(THE INPUT begins)
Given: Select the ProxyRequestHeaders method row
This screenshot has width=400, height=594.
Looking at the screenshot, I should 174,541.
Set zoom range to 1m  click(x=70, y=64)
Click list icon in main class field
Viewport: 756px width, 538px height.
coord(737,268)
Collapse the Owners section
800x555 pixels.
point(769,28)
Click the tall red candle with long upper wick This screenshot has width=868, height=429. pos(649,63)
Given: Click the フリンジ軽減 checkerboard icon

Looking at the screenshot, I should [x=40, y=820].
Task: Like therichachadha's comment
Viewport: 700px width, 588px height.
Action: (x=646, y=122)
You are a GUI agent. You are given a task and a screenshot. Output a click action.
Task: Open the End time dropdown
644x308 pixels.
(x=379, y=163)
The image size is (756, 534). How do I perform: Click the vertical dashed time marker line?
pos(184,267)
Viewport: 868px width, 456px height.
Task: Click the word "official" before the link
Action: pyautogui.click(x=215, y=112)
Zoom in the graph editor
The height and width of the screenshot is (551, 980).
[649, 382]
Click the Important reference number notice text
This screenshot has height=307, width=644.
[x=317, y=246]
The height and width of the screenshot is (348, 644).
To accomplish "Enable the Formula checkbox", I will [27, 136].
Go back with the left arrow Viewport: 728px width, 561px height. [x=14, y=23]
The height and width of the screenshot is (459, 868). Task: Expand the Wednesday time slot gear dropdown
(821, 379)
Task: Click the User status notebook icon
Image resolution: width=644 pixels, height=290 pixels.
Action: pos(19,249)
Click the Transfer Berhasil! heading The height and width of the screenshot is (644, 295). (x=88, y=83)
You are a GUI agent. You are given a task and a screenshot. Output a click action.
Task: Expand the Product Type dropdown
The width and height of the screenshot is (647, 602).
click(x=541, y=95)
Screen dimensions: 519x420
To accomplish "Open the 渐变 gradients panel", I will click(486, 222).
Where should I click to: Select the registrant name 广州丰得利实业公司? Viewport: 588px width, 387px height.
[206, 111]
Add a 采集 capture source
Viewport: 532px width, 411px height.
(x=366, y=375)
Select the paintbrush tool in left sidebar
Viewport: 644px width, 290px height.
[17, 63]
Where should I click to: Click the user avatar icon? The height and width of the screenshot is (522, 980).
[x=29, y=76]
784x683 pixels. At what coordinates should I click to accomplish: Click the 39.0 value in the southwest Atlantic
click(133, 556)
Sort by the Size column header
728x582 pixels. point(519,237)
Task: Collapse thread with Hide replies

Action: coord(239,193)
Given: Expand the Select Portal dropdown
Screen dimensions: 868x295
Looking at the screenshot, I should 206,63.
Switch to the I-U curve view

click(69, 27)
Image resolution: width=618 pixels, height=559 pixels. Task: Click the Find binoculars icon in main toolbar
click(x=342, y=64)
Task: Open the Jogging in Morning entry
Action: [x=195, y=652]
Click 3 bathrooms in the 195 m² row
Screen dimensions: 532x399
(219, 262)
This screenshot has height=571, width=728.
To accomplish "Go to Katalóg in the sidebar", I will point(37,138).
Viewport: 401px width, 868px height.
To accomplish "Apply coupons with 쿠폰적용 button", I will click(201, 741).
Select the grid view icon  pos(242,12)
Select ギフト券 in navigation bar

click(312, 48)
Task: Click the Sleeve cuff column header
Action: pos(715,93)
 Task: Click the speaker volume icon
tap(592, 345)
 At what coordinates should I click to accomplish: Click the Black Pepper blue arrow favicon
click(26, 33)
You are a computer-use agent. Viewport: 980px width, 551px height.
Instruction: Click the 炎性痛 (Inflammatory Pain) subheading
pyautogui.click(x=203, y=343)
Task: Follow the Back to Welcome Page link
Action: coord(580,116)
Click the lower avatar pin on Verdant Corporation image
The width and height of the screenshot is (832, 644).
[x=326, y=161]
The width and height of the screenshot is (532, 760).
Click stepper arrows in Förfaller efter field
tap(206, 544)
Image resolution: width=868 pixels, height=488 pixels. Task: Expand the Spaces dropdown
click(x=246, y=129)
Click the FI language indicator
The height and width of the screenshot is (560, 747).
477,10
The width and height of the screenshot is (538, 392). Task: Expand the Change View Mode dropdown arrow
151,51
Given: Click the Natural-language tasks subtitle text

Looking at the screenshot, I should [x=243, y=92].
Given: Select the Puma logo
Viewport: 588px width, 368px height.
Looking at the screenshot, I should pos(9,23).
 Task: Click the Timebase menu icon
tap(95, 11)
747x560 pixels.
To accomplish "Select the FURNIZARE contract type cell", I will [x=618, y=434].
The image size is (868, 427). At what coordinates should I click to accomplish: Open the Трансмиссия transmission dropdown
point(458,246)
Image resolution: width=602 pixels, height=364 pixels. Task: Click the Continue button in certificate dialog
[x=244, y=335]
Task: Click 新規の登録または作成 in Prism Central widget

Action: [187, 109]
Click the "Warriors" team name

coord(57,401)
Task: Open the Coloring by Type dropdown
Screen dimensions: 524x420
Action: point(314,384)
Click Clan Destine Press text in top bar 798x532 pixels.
(THE INPUT ends)
## TASK STATEMENT
Exactly as they appear above, return all of the records.

## RESPONSE
Given: Select the ProxyRequestHeaders method row
This screenshot has width=400, height=594.
Looking at the screenshot, I should 174,541.
Set zoom range to 1m  click(x=70, y=64)
Click list icon in main class field
Viewport: 756px width, 538px height.
coord(737,268)
Collapse the Owners section
800x555 pixels.
point(769,28)
Click the tall red candle with long upper wick This screenshot has width=868, height=429. pos(649,63)
Given: Click the フリンジ軽減 checkerboard icon

Looking at the screenshot, I should [x=40, y=820].
Task: Like therichachadha's comment
Viewport: 700px width, 588px height.
Action: (x=646, y=122)
You are a GUI agent. You are given a task and a screenshot. Output a click action.
Task: Open the End time dropdown
644x308 pixels.
(x=379, y=163)
The image size is (756, 534). How do I perform: Click the vertical dashed time marker line?
pos(184,267)
Viewport: 868px width, 456px height.
Task: Click the word "official" before the link
Action: pyautogui.click(x=215, y=112)
Zoom in the graph editor
The height and width of the screenshot is (551, 980).
[649, 382]
Click the Important reference number notice text
This screenshot has height=307, width=644.
[x=317, y=246]
The height and width of the screenshot is (348, 644).
To accomplish "Enable the Formula checkbox", I will [27, 136].
Go back with the left arrow Viewport: 728px width, 561px height. [x=14, y=23]
The height and width of the screenshot is (459, 868). Task: Expand the Wednesday time slot gear dropdown
(821, 379)
Task: Click the User status notebook icon
Image resolution: width=644 pixels, height=290 pixels.
Action: pos(19,249)
Click the Transfer Berhasil! heading The height and width of the screenshot is (644, 295). (x=88, y=83)
You are a GUI agent. You are given a task and a screenshot. Output a click action.
Task: Expand the Product Type dropdown
The width and height of the screenshot is (647, 602).
click(x=541, y=95)
Screen dimensions: 519x420
To accomplish "Open the 渐变 gradients panel", I will click(486, 222).
Where should I click to: Select the registrant name 广州丰得利实业公司? Viewport: 588px width, 387px height.
[206, 111]
Add a 采集 capture source
Viewport: 532px width, 411px height.
(x=366, y=375)
Select the paintbrush tool in left sidebar
Viewport: 644px width, 290px height.
[17, 63]
Where should I click to: Click the user avatar icon? The height and width of the screenshot is (522, 980).
[x=29, y=76]
784x683 pixels. At what coordinates should I click to accomplish: Click the 39.0 value in the southwest Atlantic
click(133, 556)
Sort by the Size column header
728x582 pixels. point(519,237)
Task: Collapse thread with Hide replies

Action: coord(239,193)
Given: Expand the Select Portal dropdown
Screen dimensions: 868x295
Looking at the screenshot, I should 206,63.
Switch to the I-U curve view

click(69, 27)
Image resolution: width=618 pixels, height=559 pixels. Task: Click the Find binoculars icon in main toolbar
click(x=342, y=64)
Task: Open the Jogging in Morning entry
Action: [x=195, y=652]
Click 3 bathrooms in the 195 m² row
Screen dimensions: 532x399
(219, 262)
This screenshot has height=571, width=728.
To accomplish "Go to Katalóg in the sidebar", I will point(37,138).
Viewport: 401px width, 868px height.
To accomplish "Apply coupons with 쿠폰적용 button", I will click(201, 741).
Select the grid view icon  pos(242,12)
Select ギフト券 in navigation bar

click(312, 48)
Task: Click the Sleeve cuff column header
Action: pos(715,93)
 Task: Click the speaker volume icon
tap(592, 345)
 At what coordinates should I click to accomplish: Click the Black Pepper blue arrow favicon
click(26, 33)
You are a computer-use agent. Viewport: 980px width, 551px height.
Instruction: Click the 炎性痛 (Inflammatory Pain) subheading
pyautogui.click(x=203, y=343)
Task: Follow the Back to Welcome Page link
Action: coord(580,116)
Click the lower avatar pin on Verdant Corporation image
The width and height of the screenshot is (832, 644).
[x=326, y=161]
The width and height of the screenshot is (532, 760).
Click stepper arrows in Förfaller efter field
tap(206, 544)
Image resolution: width=868 pixels, height=488 pixels. Task: Expand the Spaces dropdown
click(x=246, y=129)
Click the FI language indicator
The height and width of the screenshot is (560, 747).
477,10
The width and height of the screenshot is (538, 392). Task: Expand the Change View Mode dropdown arrow
151,51
Given: Click the Natural-language tasks subtitle text

Looking at the screenshot, I should [x=243, y=92].
Given: Select the Puma logo
Viewport: 588px width, 368px height.
Looking at the screenshot, I should pos(9,23).
 Task: Click the Timebase menu icon
tap(95, 11)
747x560 pixels.
To accomplish "Select the FURNIZARE contract type cell", I will [x=618, y=434].
The image size is (868, 427). At what coordinates should I click to accomplish: Open the Трансмиссия transmission dropdown
point(458,246)
Image resolution: width=602 pixels, height=364 pixels. Task: Click the Continue button in certificate dialog
[x=244, y=335]
Task: Click 新規の登録または作成 in Prism Central widget

Action: [187, 109]
Click the "Warriors" team name

coord(57,401)
Task: Open the Coloring by Type dropdown
Screen dimensions: 524x420
Action: point(314,384)
Click Clan Destine Press text in top bar 798x532 pixels.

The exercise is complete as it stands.